Istra had gone up to her room to sleep, bidding Mr. Wrenn do likewise and avoid the wrong bunch at the Caravanserai; for besides the wrong bunch of Interesting People there were, she explained, a right bunch, of working artists. But he wanted to get some new clothes, to replace his rain-wrinkled ready-mades. He was tottering through the common room, wondering whether he could find a clothing-shop in Aengusmere, when a shrill gurgle from a wing-chair by the rough-brick fireplace halted him.
“Oh-h-h-h, Mister Wrenn; Mr. Wrenn!” There sat Mrs. Stettinius, the poet-lady of Olympia’s rooms on Great James Street.

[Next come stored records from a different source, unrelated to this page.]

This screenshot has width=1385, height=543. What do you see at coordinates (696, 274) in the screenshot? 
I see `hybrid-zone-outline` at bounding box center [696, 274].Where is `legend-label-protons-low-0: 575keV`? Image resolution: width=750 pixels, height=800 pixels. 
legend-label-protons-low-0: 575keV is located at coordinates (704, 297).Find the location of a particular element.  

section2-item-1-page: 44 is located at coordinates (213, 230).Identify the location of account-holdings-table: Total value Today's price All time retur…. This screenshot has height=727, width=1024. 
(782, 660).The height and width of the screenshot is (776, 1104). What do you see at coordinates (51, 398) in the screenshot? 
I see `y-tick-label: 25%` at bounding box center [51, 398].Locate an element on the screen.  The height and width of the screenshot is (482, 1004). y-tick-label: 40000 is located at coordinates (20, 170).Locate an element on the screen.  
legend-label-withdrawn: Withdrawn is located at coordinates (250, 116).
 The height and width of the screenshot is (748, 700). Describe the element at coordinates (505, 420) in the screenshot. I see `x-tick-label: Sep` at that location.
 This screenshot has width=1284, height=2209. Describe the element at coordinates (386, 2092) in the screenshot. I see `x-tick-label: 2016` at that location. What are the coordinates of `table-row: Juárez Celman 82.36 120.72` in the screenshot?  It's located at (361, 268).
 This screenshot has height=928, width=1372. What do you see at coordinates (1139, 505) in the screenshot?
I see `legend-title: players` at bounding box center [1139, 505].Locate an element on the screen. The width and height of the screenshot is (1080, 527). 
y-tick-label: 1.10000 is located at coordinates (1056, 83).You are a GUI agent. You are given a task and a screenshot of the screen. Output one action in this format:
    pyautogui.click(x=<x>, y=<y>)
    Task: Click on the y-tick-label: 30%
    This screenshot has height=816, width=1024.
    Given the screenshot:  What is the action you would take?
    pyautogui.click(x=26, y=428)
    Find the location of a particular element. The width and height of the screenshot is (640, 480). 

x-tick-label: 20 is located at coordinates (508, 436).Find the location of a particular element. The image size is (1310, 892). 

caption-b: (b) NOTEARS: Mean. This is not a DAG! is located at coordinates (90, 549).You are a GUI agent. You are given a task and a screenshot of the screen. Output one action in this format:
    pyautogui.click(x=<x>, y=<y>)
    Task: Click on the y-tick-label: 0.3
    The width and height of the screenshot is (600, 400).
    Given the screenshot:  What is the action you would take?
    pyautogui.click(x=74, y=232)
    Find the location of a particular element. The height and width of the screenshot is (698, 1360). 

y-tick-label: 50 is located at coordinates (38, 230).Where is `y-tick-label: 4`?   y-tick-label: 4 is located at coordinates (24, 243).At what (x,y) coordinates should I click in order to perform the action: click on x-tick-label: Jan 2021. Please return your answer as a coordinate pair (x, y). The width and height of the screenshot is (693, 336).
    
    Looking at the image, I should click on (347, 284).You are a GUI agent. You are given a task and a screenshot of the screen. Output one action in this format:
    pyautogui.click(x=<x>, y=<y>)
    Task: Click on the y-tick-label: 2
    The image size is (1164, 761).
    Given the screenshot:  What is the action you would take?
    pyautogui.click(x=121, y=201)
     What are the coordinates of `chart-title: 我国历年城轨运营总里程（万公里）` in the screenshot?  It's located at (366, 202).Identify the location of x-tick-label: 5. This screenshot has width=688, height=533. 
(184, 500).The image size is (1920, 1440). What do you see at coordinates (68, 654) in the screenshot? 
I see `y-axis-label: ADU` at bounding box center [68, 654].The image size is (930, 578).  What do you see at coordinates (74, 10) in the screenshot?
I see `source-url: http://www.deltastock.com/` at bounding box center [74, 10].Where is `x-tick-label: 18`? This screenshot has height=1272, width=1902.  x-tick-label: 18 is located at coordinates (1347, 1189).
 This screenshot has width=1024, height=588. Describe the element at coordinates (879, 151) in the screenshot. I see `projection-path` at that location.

“Oh-h-h-h, Mr. Wrenn, you bad man, do come sit down and tell me all about your wonderful trek with Istra Nash. I just met dear Istra in the upper hall. Poor dear, she was so crumpled, but her hair was like a sunset over mountain peaks—you know, as Yeats says:
“A
stormy sunset were her lips,
A
stormy sunset on doomed ships,
only of course this was her hair and not her lips—and she told me that you had tramped all the way from London. I’ve never heard of anything so romantic—or no, I won’t say `romantic’—I do agree with dear Olympia—isn’t she a mag_nificent_ woman—so fearless and progressive—didn’t you adore meeting her?—she is our modern Joan of Arc—such a noble figure—I do agree with her that romantic love is passe, that we have entered the era of glorious companionship that regards varietism as exactly as romantic as monogamy. But—but—where was I?—I think your gipsying down from London was most exciting. Now do tell us all about it, Mr. Wrenn. First, I want you to meet Miss Saxonby and Mr. Gutch and dear Yilyena Dourschetsky and Mr. Howard Bancock Binch—of course you know his poetry.”
And then she drew a breath and flopped back into the wing-chair’s muffling depths.
During all this Mr. Wrenn had stood, frightened and unprotected and rain-wrinkled, before the gathering by the fireless fireplace, wondering how Mrs. Stettinius could get her nose so blue and yet so powdery. Despite her encouragement he gave no fuller account of the “gipsying” than, “Why—uh—we just tramped down,” till Russian-Jewish Yilyena rolled her ebony eyes at him and insisted, “Yez, you mus’ tale us about it.”
Now, Yilyena had a pretty neck, colored like a cigar of mild flavor, and a trick of smiling. She was accustomed to having men obey her. Mr. Wrenn stammered:
“Why—uh—we just walked, and we got caught in the rain. Say, Miss Nash was a wonder. She never peeped when she got soaked through—she just laughed and beat it like everything. And we saw a lot of quaint English places along the road—got away from all them tourists—trippers—you know.”